INPUT MATERIAL:
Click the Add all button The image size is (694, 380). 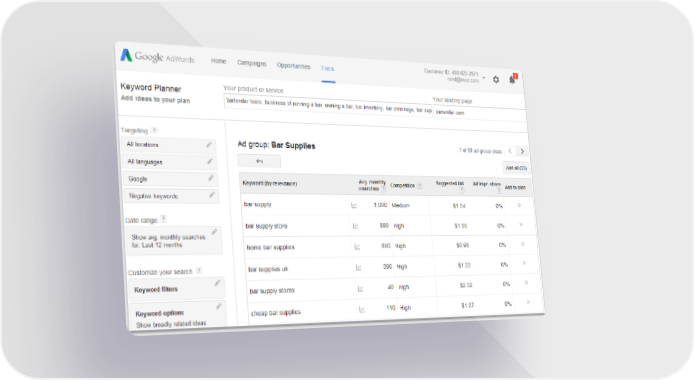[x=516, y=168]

---

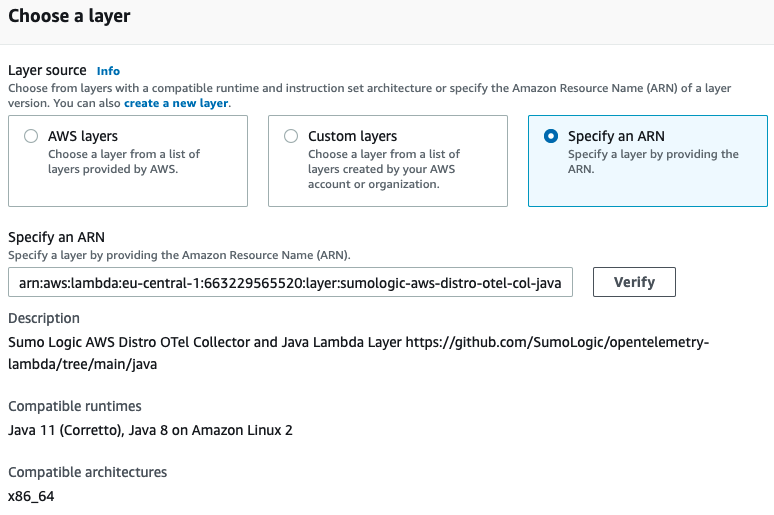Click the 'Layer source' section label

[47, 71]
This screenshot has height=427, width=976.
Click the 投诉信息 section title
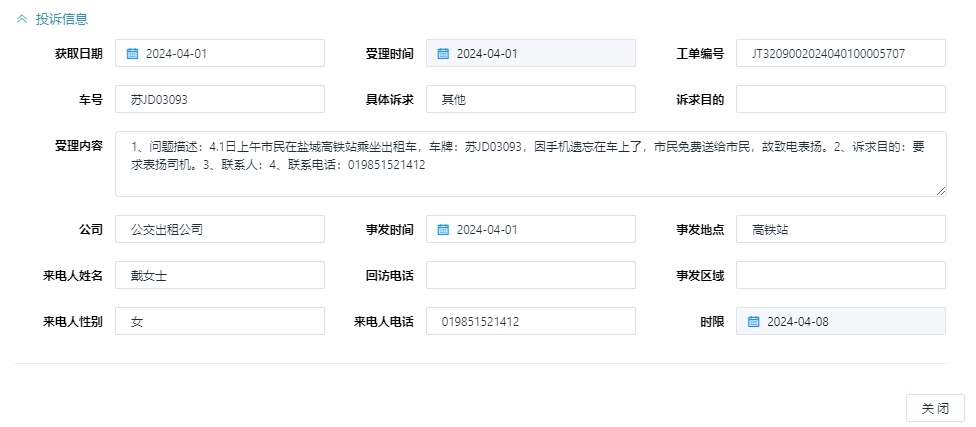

WORK INSTRUCTION: All lines above between those holding "This screenshot has height=427, width=976." and "Click the 投诉信息 section title", inclusive, must be set down unchanged, and no other line may be included.

EXERCISE RESULT:
This screenshot has height=427, width=976.
Click the 投诉信息 section title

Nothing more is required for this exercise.